__Assignment__. Set down, please, the line that contains "Task: Click the Python And Flask course title" and every line that follows it to the end of the records, exactly; do not include pictures.

** Opening Dataset entries block **

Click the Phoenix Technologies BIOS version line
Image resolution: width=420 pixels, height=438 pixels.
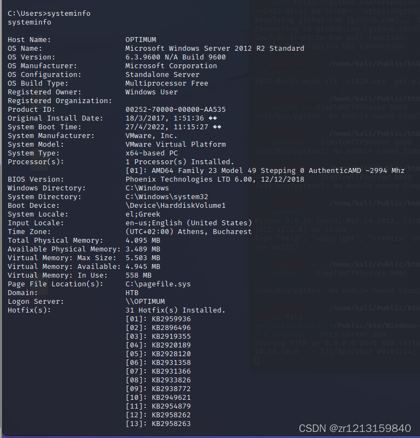(x=215, y=179)
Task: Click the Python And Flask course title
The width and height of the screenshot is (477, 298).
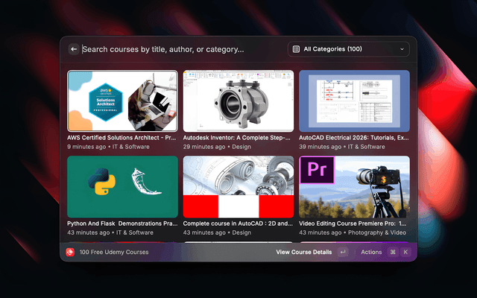Action: click(122, 224)
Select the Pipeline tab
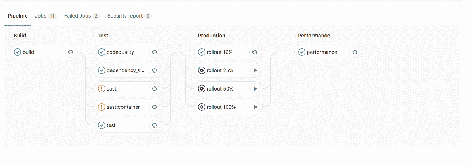 point(18,16)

** Closing Dataset entries block **

__Response area__.
Task: Click the Python And Flask course title
The width and height of the screenshot is (477, 298).
Action: click(122, 224)
Select the Pipeline tab
 point(18,16)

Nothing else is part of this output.